Severe acute respiratory syndrome coronavirus 2 (SARS-CoV-2) is an enveloped, positive-sense, single-stranded RNA virus that enters host cells through two major routes. After the recognition and binding of the SARS-CoV-2 spike (S) protein to the angiotensin-converting enzyme 2 receptor (ACE2), the S protein is primed and activated by cellular proteases such as transmembrane serine protease 2 (TMPRSS2). This is followed by the fusion of viral and plasma membranes and the subsequent release of viral genomic RNA. In host cells lacking sufficient TMPRSS2, SARS-CoV-2 enters through the endocytic pathway. Since numerous studies have reported that SARS-CoV-2 utilizes accessory or alternative receptors to facilitate hACE2-dependent or hACE2-independent entry, the Chinese research group performed this in vitro and animal study to investigate whether the histamine receptor H1 (H1R) acts as an independent receptor for SARS-CoV-2.
The authors of this study and other researchers have previously observed that antihistamine drugs, particularly H1 antagonists, potently inhibit SARS-CoV-2 infection. Several antihistamine drugs, including clemastine, astemizole, azelastine, brompheniramine, and ebastine, used for treating allergy symptoms, have been found to prevent SARS-CoV-2 infection or replication. Notably, all of these antihistamines are H1R antagonists, suggesting an important role for H1R in SARS-CoV-2 infection.

The SARS-CoV-2 spike (S) protein, which appears to be a major pathogenic factor contributing to the unique pathogenesis of SARS-CoV-2, is a glycosylated homotrimer, with each monomer composed of subunits S1 and S2. The S1 subunit comprises the N-terminal domain (NTD), the receptor binding domain (RBD) with a receptor binding motif (RBM), and two C-terminal domains.

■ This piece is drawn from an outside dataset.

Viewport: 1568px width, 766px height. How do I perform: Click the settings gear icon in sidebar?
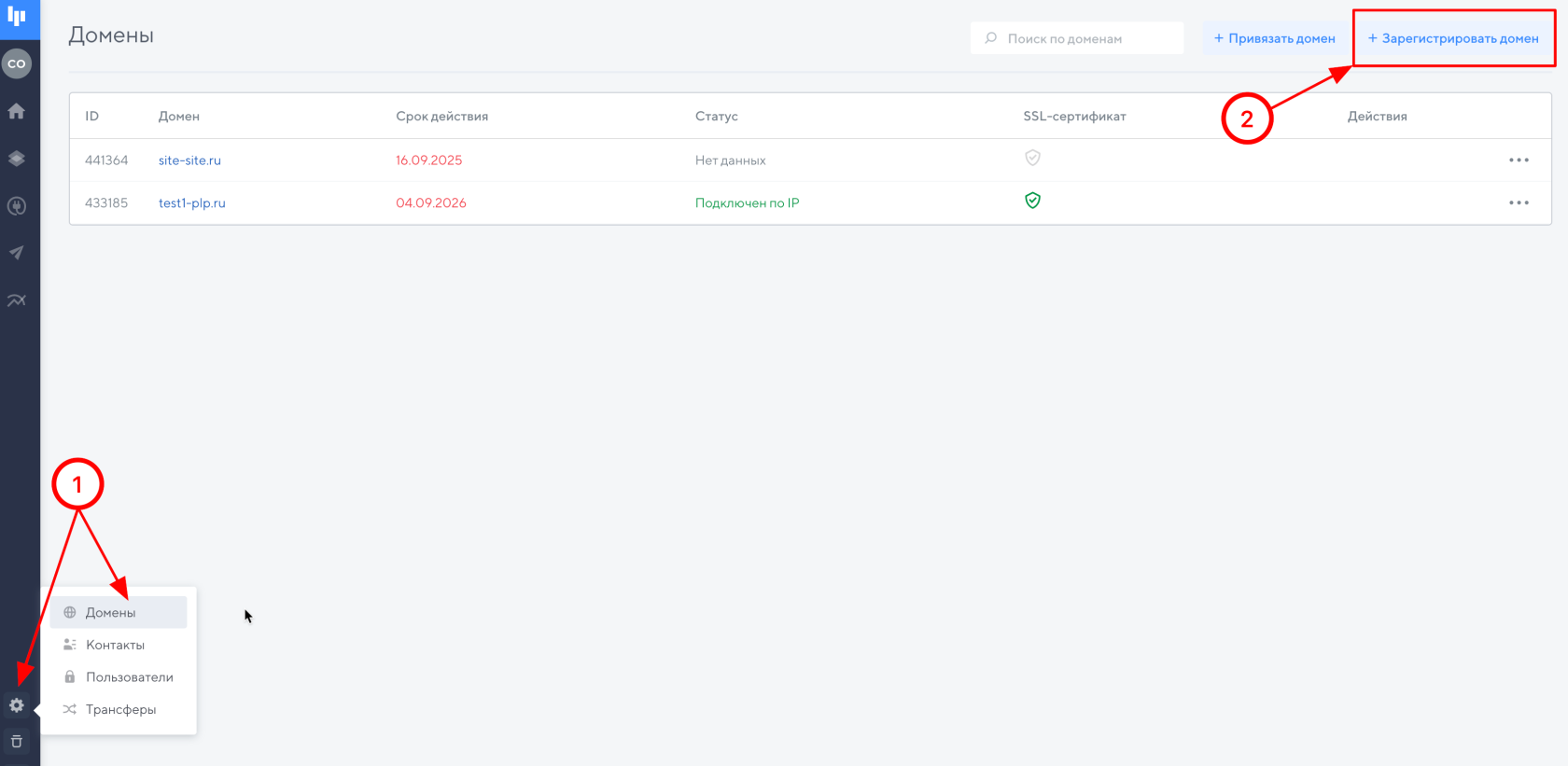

About the Study and Results
In cells expressing high levels of ACE2 and low levels of H1R (ACE2 high/H1R low), the SARS-CoV-2 S protein was directly bound to the cellular ACE2 receptors. However, in cells expressing insufficient levels of ACE2 but high levels of H1R (ACE2 low/H1R high), SARS-CoV-2 S protein alternatively used H1R as an hACE2-independent receptor. In cells expressing medium levels of both ACE2 and H1R (ACE2 medium/H1R medium), H1R facilitated ACE2-dependent viral entry, suggesting an important synergistic effect of H1R and hACE2.
H1R was bound directly to the NTD on the S1 subunit.
A SARS-CoV-2 infection assay further confirmed that antihistamines effectively inhibited the binding of H1R to the S protein and viral infection. Six antihistamine drugs of the first generation, namely, brompheniramine, clemastine, cyproheptadine, diphenhydramine, promethazine, and triprolidine, as well as five antihistamine drugs of the second generation, namely, acrivastine, astemizole, azelastine, desloratadine, and loratadine, inhibited SARS-CoV-2 infection.
Furthermore, acrivastine treatment of transgenic hACE2 mice challenged with SARS-CoV-2, inhibited SARS-CoV-2 infection and confirmed the prophylactic effects of these drugs.
Conclusion
This study revealed that histamine receptor H1 binds directly to the NTD on the S1 subunit and acts as an hACE2-independent receptor for SARS-CoV-2. It also synergistically interacts with ACE2 and facilitates ACE2-dependent viral entry.
A SARS-CoV-2 infection assay and animal study further confirmed that antihistamine drugs effectively inhibit the binding of H1R to the S protein and viral infection. The authors concluded that these results suggest that antihistamine administration could be a potential treatment for COVID-19.
This article was published in mBIO (ASM Journals).